Another factor is Antibody test accuracy. No test is perfect, so a small number of people who do have antibodies may test negative.

Taken together, these considerations make the 96.4% figure likely an underestimate. It is reasonable to conclude that there are very few people in this population who have never had SARS-CoV-2 and who have not been vaccinated against the novel coronavirus (COVID-19).

Get a clearer picture of the spread of the virus

Serologic studies help us understand how different types of people, such as different ages and races, may have been infected. For this purpose, serosurveys are much more reliable than using data from people who test positive by PCR or report a positive rapid antigen test. This is because whether a person tests positive or not is highly influenced by access to care and medical practice. and the severity of your illness. These are the so-called sources of bias.

This bias has two effects. One can lead to a significant underestimation of the proportion of infected people in the population as a whole, and the other can lead to erroneous differences between groups. For example, people with mild symptoms are less likely to be tested and are more likely to be young. Researchers may erroneously conclude that these people are not actually infected with the virus because they have not been tested.

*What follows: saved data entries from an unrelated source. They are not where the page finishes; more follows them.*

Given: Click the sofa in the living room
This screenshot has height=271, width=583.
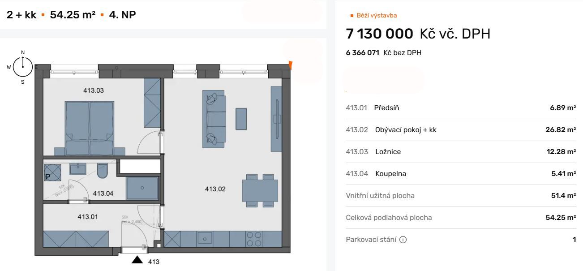Looking at the screenshot, I should coord(214,119).
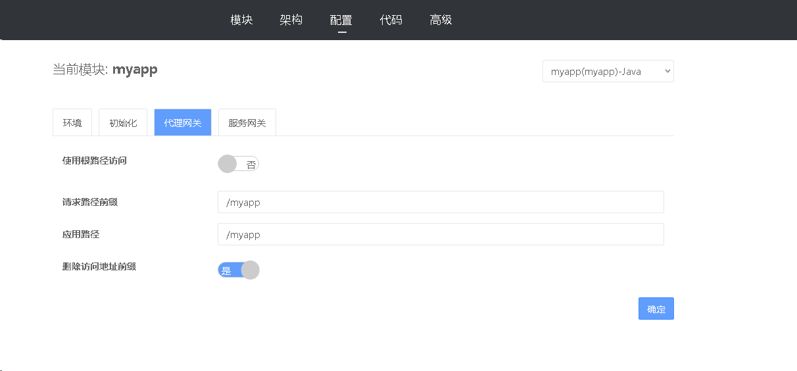
Task: Open the 代码 page
Action: coord(391,20)
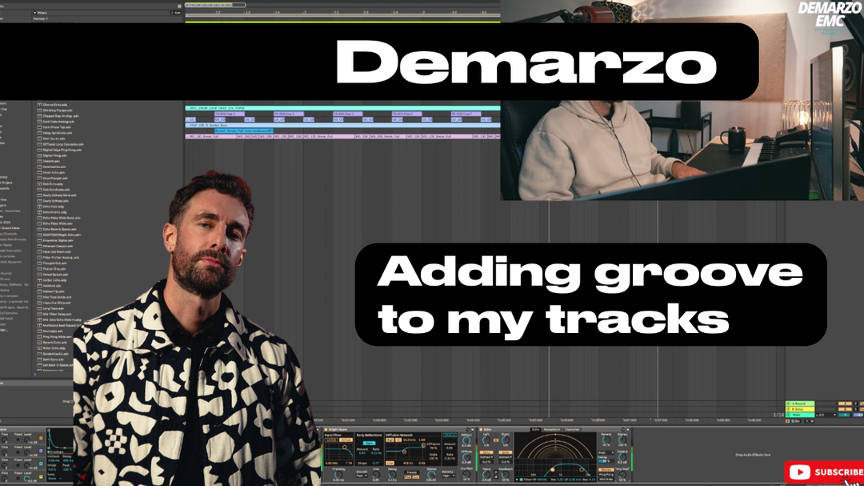The height and width of the screenshot is (486, 864).
Task: Click the browser search clear icon
Action: tap(178, 6)
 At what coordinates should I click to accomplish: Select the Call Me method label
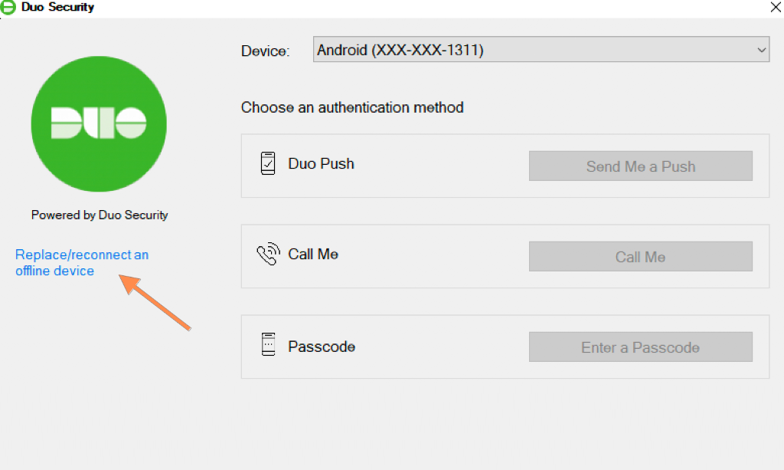coord(313,254)
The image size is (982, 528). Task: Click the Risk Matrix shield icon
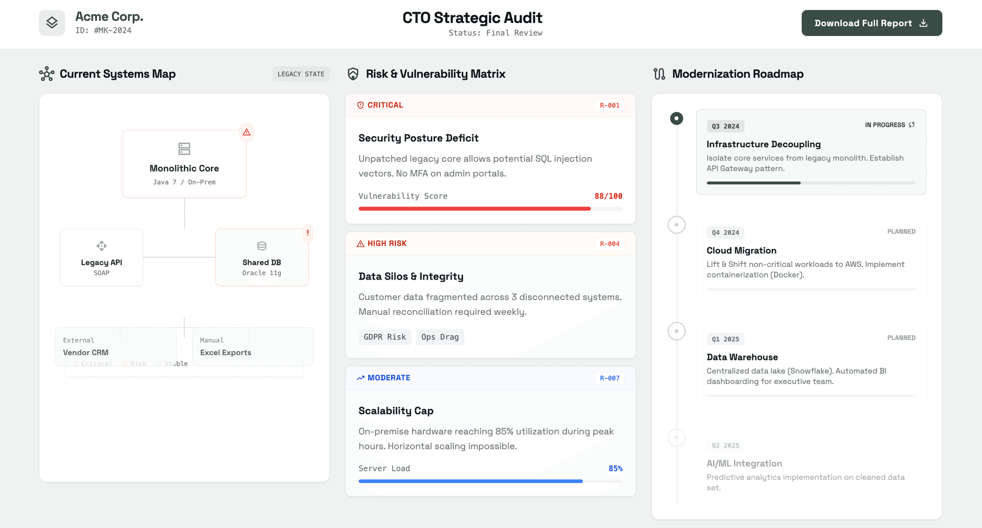[x=353, y=74]

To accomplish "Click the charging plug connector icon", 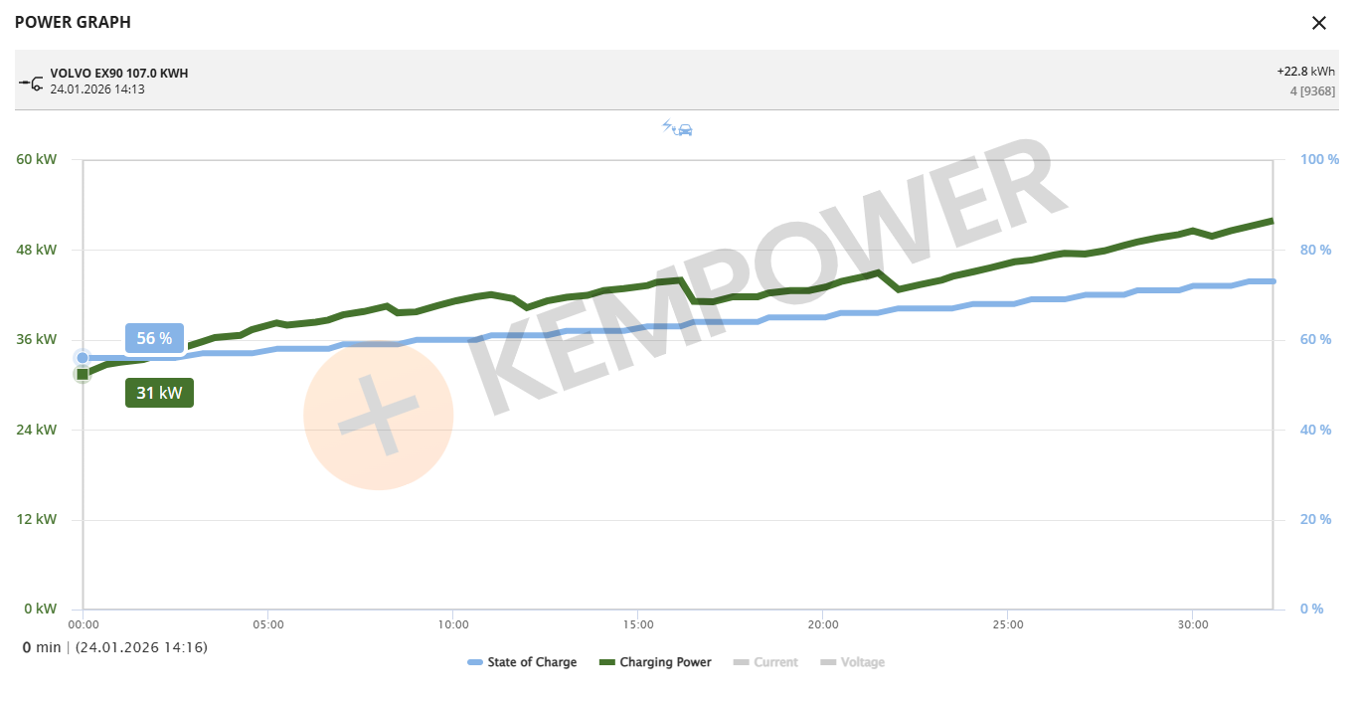I will (x=31, y=82).
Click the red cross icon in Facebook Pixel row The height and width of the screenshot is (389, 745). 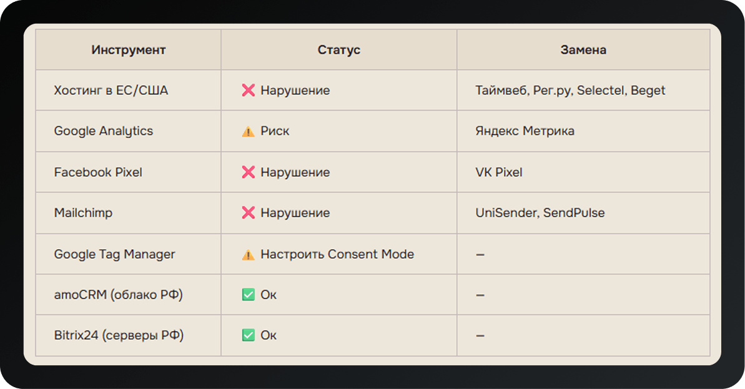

Viewing antibodies as markers of infection is not biased by such behavioral factors. Many serosurveys. We worked in Chennai, Indiaand Salvador, Brazilfound similar or higher seroprevalence in children compared with adolescents, contradicting earlier theories that children are less susceptible to the virus. Rather, our results suggested that infection in children was less likely to be detected.

What does this stat mean for future waves?

Antibodies are not just markers of past infections. Part of their job is to prevent future infections with the same pathogen. Therefore, serosurveys can be used to understand population immunity levels.

For some diseases, such as measles, immunity is essentially lifelong, and having antibodies means protection. But that is not the case with SARS-CoV-2. This is because the virus has continuously evolved new variants that can reinfect people even if they have antibodies.

Still not many studies show people with hybrid immunity will be more protected It is more effective against future infections and variants than having only vaccine or infection-derived immunity. To target specific groups in vaccination campaigns, it may be useful to know the proportion of the population with single-source immunity.